■ What is needed:
Scan the records below for the word "display". Copy each line where it appears.

==*==

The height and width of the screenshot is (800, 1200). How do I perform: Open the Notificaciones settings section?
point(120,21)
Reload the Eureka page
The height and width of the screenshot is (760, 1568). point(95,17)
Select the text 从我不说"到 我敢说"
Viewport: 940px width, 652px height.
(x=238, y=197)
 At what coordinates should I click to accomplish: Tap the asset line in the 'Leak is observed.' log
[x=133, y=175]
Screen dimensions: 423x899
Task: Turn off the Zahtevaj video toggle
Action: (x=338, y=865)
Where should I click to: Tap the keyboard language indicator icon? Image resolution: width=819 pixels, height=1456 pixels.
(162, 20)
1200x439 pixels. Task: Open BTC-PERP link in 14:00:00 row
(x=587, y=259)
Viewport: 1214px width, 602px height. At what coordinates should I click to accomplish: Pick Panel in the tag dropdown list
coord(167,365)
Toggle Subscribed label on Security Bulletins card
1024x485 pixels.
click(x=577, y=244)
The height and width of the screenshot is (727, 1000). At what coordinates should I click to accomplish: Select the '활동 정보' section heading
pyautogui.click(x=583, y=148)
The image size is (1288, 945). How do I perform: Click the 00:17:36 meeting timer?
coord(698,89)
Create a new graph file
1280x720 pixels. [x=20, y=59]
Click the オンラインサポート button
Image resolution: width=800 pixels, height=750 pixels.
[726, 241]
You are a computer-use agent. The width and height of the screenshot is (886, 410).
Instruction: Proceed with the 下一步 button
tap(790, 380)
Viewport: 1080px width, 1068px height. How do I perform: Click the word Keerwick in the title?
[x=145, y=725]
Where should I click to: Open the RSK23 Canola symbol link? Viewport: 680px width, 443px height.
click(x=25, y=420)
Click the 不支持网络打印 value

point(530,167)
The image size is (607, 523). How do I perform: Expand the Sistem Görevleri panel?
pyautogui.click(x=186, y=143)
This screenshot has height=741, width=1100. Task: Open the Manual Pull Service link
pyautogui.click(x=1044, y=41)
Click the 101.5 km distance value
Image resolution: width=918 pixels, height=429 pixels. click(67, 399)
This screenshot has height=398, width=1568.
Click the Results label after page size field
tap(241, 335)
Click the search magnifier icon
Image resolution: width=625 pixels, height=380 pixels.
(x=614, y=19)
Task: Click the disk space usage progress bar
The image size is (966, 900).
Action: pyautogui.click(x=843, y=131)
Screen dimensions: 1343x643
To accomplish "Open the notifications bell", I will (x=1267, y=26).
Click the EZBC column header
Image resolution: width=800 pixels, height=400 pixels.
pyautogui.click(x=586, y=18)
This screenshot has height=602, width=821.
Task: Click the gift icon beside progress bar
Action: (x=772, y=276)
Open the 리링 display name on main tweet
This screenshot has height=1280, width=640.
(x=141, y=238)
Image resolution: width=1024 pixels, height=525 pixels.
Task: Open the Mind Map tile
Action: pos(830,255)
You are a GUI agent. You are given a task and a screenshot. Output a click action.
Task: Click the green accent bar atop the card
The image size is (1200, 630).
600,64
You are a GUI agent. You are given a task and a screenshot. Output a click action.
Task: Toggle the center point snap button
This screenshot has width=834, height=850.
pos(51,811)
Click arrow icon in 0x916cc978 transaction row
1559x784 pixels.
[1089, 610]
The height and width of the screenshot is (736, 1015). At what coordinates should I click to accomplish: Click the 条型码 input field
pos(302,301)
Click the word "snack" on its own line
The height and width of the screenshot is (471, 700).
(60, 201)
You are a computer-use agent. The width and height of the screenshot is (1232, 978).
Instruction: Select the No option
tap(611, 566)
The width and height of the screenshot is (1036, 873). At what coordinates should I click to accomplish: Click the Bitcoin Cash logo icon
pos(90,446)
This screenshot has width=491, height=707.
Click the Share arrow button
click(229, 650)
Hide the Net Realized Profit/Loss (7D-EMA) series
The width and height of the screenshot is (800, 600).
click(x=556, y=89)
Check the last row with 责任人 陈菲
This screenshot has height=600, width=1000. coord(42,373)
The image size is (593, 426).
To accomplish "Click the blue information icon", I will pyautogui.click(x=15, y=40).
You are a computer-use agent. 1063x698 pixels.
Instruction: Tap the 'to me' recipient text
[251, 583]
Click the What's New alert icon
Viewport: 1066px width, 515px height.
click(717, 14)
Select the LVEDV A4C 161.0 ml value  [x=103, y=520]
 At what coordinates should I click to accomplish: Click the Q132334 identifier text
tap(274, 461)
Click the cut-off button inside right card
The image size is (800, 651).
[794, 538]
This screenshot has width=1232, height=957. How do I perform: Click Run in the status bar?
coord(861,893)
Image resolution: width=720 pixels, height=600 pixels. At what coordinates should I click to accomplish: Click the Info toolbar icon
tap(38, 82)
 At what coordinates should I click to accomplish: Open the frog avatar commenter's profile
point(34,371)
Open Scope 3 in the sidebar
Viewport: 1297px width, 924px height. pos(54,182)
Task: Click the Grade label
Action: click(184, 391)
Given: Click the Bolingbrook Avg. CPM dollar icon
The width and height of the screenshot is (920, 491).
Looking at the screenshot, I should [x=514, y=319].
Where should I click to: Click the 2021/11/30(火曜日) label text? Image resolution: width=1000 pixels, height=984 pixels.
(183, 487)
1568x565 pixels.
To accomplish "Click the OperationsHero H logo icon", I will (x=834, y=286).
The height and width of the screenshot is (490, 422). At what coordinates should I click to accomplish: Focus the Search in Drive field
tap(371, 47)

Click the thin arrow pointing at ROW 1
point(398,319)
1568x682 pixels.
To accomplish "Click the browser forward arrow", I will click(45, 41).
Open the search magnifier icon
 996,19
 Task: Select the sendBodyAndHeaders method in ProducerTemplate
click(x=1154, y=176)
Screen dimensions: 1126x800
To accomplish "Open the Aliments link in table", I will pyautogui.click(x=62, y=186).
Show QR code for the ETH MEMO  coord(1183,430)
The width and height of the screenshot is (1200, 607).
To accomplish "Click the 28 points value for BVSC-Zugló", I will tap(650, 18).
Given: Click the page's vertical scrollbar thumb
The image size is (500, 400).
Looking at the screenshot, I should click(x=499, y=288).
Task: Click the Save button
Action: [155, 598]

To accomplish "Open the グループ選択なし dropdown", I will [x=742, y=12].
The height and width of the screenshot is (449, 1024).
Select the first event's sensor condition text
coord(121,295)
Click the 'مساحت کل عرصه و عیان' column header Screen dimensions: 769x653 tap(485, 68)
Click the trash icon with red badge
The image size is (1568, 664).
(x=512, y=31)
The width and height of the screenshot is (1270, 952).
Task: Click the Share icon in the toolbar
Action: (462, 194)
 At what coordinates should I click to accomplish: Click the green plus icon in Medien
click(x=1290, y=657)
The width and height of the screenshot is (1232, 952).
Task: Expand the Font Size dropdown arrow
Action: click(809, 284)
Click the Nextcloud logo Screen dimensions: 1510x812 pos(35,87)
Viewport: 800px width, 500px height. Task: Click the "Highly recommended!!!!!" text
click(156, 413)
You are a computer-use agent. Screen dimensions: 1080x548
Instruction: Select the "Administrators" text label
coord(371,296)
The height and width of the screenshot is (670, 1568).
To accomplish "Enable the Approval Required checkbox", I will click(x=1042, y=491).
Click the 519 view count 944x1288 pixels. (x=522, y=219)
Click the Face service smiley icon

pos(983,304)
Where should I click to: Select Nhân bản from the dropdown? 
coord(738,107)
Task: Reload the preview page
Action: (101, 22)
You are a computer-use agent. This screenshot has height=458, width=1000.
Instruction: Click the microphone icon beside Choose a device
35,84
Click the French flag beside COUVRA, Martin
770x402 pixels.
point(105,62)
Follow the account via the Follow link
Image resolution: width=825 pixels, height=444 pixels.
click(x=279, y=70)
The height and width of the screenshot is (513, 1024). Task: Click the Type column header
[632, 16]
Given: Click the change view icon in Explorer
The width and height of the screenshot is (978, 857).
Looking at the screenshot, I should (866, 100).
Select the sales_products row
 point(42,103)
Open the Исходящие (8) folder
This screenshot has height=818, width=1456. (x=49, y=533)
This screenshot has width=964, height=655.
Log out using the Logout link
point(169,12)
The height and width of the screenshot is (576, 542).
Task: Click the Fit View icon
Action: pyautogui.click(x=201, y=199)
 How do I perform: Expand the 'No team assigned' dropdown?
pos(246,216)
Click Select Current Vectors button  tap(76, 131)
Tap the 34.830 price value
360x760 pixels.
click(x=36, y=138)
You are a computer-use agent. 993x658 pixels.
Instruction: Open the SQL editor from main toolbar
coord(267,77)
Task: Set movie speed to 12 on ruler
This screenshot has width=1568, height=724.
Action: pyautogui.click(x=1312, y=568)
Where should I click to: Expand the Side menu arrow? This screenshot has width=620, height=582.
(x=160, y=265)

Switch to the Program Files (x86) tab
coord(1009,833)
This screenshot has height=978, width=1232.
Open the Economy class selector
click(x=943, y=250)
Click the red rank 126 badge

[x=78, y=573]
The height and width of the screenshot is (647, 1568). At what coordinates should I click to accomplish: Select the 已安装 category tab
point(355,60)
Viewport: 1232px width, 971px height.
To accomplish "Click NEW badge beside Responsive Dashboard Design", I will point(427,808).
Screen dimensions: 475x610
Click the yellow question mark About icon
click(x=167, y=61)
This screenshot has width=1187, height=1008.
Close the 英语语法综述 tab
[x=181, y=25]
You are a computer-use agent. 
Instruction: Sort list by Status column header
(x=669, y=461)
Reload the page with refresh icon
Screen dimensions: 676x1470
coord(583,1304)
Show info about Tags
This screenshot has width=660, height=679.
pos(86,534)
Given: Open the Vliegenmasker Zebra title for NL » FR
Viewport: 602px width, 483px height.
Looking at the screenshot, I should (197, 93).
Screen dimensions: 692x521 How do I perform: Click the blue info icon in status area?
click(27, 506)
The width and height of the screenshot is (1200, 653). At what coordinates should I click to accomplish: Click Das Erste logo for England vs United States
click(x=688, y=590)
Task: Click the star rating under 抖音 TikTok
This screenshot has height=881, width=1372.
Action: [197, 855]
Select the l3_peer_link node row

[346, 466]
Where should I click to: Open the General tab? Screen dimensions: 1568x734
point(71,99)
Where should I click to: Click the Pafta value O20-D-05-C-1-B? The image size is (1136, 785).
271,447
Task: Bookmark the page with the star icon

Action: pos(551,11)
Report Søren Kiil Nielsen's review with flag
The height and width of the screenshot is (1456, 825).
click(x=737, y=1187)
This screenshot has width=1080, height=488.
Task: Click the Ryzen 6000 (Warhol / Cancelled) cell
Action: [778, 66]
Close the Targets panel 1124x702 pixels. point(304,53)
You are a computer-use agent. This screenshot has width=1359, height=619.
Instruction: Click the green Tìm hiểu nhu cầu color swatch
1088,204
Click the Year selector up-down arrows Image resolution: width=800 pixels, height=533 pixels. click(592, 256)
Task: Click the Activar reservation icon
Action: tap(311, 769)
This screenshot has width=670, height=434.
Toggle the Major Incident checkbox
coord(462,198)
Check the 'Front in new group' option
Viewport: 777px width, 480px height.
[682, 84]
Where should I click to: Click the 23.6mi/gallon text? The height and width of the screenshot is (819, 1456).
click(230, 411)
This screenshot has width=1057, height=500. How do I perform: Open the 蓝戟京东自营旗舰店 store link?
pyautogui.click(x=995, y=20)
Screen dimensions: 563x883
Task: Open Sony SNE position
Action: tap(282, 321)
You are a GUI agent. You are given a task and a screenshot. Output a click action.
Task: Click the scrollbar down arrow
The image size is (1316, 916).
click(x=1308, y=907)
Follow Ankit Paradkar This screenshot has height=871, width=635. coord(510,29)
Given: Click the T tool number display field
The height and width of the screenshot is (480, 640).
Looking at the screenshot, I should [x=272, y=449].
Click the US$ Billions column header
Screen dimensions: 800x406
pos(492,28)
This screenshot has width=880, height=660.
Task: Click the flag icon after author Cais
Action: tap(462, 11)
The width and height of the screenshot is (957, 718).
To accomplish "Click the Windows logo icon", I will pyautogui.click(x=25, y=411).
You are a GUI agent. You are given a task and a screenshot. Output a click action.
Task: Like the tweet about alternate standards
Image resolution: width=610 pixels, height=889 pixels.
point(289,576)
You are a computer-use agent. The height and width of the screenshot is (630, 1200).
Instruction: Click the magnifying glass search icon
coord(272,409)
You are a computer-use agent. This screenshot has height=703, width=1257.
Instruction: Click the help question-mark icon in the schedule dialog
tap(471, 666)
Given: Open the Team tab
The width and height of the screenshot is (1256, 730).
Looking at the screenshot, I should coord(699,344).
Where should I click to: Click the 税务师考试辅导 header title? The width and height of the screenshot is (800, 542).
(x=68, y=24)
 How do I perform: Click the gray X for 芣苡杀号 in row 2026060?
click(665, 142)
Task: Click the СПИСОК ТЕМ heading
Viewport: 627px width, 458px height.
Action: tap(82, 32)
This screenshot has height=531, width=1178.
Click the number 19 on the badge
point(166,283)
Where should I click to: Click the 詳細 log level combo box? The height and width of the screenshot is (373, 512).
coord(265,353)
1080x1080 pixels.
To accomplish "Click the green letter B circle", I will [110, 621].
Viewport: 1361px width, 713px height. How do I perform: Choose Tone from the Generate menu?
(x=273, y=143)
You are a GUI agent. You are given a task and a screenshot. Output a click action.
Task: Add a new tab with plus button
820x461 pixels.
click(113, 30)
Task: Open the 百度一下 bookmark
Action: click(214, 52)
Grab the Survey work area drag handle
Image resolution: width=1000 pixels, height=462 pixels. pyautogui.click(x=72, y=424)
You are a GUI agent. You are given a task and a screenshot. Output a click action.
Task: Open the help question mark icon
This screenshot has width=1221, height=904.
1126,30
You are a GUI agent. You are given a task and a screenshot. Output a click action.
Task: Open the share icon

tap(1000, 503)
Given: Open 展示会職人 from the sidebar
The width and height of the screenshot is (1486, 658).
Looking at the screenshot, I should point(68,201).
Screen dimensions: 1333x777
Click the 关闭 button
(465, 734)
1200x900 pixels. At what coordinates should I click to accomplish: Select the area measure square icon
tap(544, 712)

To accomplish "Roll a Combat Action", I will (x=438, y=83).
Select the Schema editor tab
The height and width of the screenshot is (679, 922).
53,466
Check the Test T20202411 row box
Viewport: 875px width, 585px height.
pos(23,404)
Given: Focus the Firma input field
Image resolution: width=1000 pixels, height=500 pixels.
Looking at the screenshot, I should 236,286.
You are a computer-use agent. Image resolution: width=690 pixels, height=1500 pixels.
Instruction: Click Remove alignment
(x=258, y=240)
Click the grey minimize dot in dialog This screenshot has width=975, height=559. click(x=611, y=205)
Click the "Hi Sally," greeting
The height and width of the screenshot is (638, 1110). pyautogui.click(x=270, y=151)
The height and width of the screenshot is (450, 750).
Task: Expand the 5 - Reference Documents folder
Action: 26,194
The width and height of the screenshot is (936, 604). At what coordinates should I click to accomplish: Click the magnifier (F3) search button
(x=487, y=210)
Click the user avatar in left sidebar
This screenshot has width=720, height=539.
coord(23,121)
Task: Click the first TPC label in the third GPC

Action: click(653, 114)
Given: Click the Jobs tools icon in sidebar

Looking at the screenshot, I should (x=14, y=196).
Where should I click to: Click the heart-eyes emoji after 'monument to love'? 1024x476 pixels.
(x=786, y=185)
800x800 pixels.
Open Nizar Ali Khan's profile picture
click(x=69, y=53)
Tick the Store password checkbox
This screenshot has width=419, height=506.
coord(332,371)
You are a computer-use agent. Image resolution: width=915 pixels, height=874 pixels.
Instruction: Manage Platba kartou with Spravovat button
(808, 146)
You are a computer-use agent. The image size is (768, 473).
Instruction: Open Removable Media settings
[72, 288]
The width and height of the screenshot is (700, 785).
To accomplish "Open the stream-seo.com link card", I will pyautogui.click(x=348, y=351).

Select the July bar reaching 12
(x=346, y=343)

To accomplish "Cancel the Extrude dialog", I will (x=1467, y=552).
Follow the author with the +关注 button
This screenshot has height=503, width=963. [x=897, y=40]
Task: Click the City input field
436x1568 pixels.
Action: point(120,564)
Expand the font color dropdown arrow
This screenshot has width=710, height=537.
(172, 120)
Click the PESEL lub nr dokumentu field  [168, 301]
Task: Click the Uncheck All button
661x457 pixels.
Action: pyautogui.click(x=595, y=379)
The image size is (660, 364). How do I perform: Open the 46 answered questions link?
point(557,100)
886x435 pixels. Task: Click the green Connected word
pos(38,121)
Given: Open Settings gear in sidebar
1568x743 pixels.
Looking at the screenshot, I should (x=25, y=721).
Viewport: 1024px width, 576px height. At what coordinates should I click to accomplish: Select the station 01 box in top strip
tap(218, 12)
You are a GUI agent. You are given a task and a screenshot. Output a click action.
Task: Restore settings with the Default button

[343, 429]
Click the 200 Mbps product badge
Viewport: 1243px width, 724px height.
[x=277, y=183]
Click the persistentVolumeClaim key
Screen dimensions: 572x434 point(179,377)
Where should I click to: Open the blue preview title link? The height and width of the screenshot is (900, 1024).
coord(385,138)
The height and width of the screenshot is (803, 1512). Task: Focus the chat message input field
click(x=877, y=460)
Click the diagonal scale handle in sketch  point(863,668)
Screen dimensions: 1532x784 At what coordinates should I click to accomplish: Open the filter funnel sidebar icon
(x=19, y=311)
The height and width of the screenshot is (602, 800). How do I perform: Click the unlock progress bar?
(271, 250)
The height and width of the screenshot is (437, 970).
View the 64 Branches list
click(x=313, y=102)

==*==

■ Result:
Open the 리링 display name on main tweet
Given: Click the T tool number display field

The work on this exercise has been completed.